Machine Assisted Proofs
IPAM - July 2023
(By Jordan Ellenberg) In February of 2023, IPAM hosted a workshop on Machine-Assisted Proof. This program had been in the works for more than a year, but ended up being held at a timely moment, when unexpectedly rapid development in large language models (LLMs) in late 2022 had brought focused national attention to the question of how machines could assist or even replace human ingenuity.

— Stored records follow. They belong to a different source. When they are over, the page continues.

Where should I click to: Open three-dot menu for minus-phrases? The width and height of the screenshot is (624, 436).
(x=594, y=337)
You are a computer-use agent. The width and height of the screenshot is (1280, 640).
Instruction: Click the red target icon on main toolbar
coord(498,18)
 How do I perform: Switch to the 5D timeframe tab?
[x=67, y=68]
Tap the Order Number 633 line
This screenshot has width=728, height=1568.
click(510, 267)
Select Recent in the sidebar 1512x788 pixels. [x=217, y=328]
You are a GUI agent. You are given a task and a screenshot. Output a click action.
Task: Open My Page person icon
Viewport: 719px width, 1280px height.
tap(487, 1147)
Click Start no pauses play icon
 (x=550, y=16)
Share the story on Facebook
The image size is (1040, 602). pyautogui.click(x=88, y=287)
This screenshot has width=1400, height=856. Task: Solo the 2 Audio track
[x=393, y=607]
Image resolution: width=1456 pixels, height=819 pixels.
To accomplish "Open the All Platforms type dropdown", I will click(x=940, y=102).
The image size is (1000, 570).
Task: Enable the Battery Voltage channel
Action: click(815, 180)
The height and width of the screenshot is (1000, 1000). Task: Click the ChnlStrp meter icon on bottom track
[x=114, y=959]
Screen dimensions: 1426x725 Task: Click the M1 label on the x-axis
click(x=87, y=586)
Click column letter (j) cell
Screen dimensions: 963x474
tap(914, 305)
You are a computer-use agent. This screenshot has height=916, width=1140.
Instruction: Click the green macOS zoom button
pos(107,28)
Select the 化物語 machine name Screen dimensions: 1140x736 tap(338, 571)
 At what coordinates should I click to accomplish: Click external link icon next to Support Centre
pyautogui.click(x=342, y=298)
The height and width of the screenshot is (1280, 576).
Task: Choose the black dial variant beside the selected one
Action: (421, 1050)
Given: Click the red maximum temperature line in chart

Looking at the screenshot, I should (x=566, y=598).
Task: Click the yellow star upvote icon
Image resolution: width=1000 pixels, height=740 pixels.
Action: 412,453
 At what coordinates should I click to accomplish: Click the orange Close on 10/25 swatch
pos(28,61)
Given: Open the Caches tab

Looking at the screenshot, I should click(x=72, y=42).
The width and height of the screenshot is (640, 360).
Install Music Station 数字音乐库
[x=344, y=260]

As the title of the workshop suggests, the speakers at the conference focused on the former outlook, in which novel techniques in machine learning are potential boosters of human creativity and effort. Our workshop was the first to bring together three groups that have largely worked separately: machine learning developers, often from industry; pure mathematicians at the forefront of using machine learning as a tool in their own work; and formalizers, researchers leading the project of encoding contemporary research mathematics in a form that can be interpreted and checked by machines. The dominant mood at the workshop was one of excitement and synergy. We saw Geordie Williamson (“What Can The Working Mathematician Expect From Deep Learning?” talk about his collaboration with DeepMind, in which machine learning was used to identify a potential conjecture in representation theory which human mathematicians are hard at work on proving; Heather Macbeth (“Algorithm and Abstraction in Formal Mathematics”) talked about the ways our value system as mathematicians will have to change as more mathematics is formalized; and Tony Wu, from Google (“Autoformalization with Large Language Models”) talked about a grand project that synthesized many of the themes of the workshop, namely: using LLMs to generate short formal proofs of desired mathematical statements, which – being formal – can then be automatically checked by the proof verifiers build by the formalization community. In formal mathematics, by contrast with so many other domains where LLMs are being applied, there are robust barriers against “hallucination”!
Participants left the workshop with a feeling of wide-open potential and a clear sense of avenues for future work at the interface between machine learning and pure mathematics.